**WHAT YOU SHOULD DO:** From the entries that follow, work out how many lines contain "element". Write the number only.

**INFORMATION SHOWN:**
=== Begin Enclosure ===

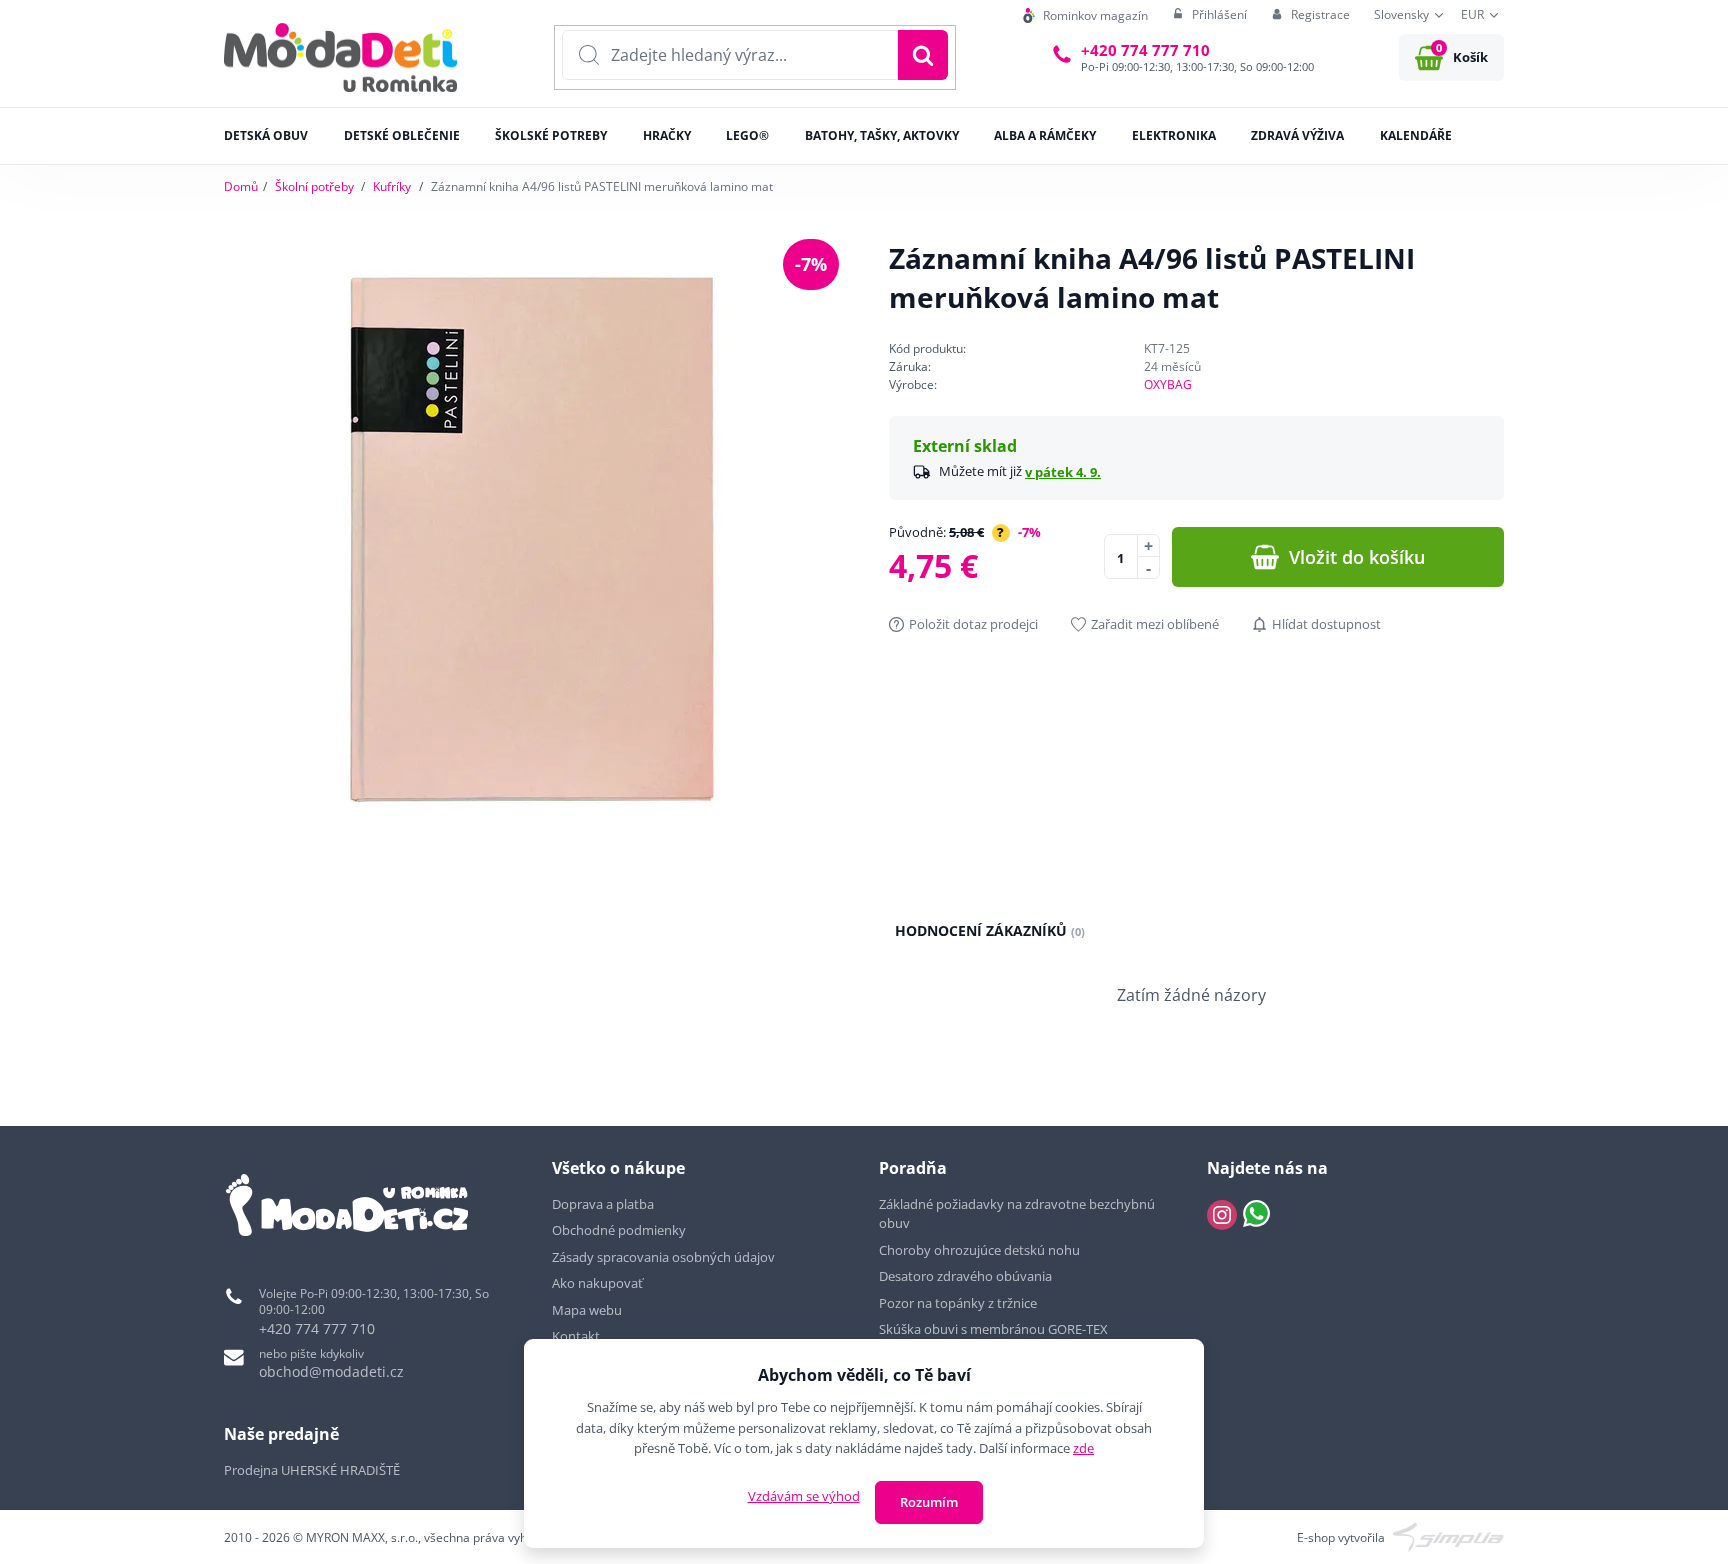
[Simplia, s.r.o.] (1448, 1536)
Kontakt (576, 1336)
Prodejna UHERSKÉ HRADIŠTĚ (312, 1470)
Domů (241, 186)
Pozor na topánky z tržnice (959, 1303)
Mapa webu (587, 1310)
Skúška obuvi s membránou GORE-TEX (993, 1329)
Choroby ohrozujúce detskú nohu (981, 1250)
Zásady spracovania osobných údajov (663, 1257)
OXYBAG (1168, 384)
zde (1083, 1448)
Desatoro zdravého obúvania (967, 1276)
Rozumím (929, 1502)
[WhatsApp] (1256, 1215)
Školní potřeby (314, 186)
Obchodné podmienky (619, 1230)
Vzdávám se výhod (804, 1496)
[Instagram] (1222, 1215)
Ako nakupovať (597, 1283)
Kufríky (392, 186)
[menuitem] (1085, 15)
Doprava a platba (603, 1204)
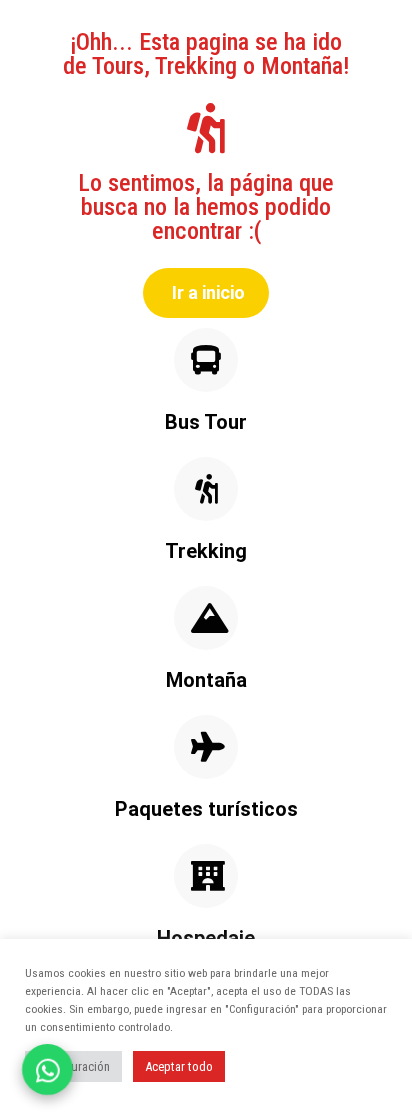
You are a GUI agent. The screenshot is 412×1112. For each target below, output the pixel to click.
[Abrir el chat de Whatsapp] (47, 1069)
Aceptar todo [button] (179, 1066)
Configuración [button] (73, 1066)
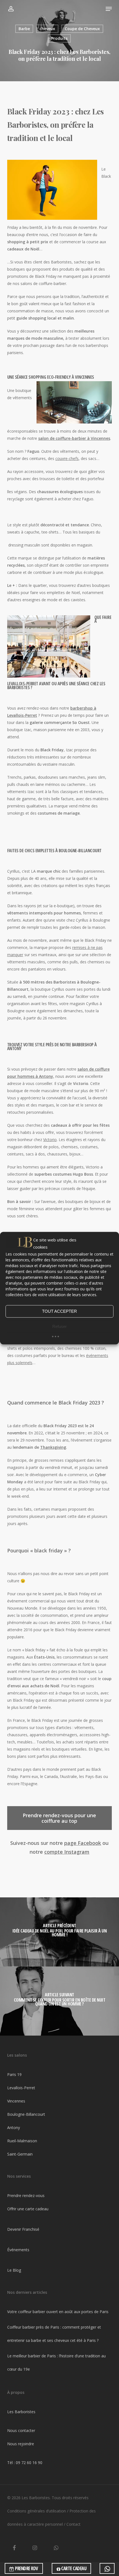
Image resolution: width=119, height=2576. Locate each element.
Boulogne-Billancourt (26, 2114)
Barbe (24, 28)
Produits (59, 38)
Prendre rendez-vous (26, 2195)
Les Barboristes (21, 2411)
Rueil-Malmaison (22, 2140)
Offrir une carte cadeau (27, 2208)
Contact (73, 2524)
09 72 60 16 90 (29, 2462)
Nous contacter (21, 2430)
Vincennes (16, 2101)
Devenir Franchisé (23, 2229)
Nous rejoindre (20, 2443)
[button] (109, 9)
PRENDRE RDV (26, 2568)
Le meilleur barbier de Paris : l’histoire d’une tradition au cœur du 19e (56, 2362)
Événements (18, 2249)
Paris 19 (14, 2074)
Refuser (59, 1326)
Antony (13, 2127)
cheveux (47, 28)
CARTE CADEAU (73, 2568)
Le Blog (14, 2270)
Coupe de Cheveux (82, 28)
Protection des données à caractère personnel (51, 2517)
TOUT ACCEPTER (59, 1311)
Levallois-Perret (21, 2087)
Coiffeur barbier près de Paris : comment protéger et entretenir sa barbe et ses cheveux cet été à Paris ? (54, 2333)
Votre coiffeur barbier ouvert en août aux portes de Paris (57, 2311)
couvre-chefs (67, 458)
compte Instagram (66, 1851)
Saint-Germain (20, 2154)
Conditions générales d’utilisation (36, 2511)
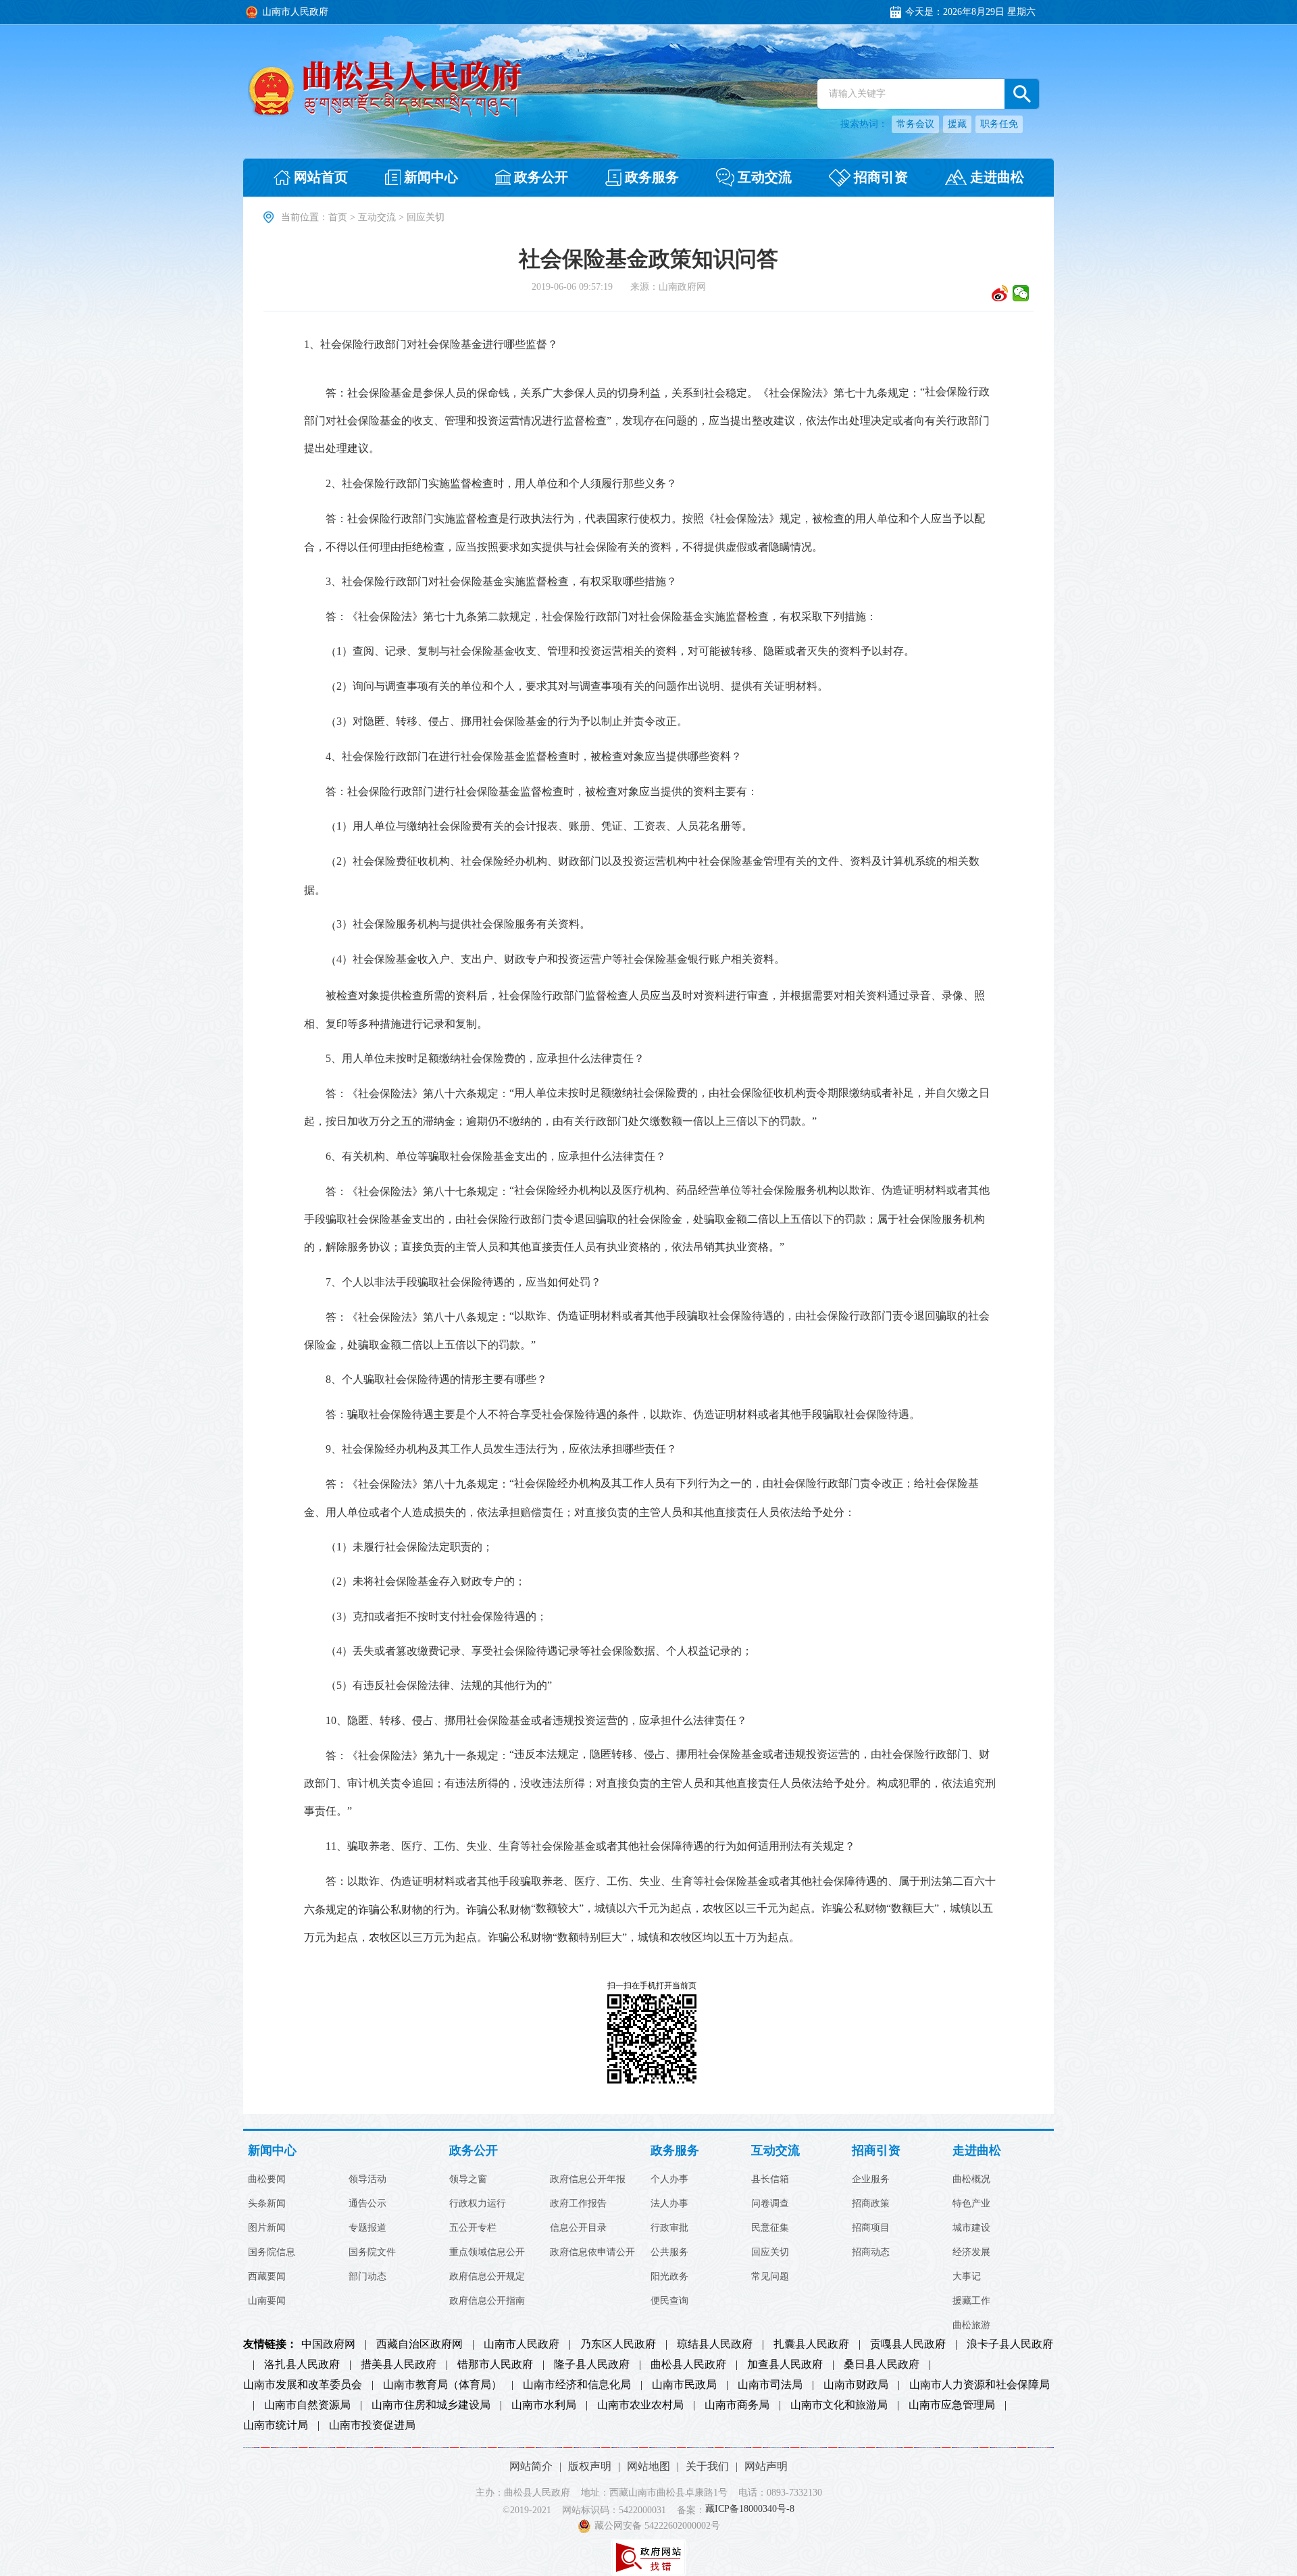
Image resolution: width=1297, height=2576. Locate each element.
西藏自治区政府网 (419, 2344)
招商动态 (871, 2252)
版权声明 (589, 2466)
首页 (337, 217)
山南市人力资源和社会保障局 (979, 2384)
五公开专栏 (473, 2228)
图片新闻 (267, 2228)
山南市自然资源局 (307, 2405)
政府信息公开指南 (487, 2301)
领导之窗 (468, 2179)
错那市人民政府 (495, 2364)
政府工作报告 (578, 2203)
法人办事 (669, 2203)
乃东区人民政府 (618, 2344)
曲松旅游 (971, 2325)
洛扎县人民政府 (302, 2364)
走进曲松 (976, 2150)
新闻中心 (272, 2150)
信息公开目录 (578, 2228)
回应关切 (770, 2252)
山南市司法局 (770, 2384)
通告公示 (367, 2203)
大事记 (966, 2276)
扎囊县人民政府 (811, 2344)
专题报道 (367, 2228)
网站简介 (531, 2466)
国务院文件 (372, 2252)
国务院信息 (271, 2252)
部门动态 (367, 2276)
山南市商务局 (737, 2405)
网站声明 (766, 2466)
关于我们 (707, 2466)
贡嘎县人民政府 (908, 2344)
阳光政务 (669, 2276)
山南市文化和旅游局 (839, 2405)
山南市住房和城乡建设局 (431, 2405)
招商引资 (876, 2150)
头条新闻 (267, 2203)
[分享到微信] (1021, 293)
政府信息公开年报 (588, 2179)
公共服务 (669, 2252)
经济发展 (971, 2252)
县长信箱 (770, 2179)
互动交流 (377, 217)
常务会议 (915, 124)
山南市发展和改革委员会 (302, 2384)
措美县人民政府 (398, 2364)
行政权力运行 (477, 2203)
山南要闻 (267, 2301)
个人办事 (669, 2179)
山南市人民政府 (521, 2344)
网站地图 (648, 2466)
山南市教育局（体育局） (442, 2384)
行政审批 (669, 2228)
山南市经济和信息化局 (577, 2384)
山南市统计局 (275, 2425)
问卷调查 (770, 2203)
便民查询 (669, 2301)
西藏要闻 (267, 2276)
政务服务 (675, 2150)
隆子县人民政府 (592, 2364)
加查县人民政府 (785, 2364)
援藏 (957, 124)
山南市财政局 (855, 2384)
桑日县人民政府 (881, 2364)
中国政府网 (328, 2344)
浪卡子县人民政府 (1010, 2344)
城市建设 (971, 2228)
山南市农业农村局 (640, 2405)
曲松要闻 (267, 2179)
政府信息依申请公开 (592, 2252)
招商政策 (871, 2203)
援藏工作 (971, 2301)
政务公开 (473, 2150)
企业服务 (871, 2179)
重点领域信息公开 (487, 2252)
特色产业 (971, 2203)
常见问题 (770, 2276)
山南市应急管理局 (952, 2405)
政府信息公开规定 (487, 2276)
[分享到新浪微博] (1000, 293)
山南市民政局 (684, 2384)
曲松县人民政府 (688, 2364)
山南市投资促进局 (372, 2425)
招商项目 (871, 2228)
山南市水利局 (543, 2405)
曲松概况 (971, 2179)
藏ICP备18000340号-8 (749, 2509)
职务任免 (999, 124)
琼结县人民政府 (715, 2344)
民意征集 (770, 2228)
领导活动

=== End Enclosure ===

**SOLVED PROBLEM:** 2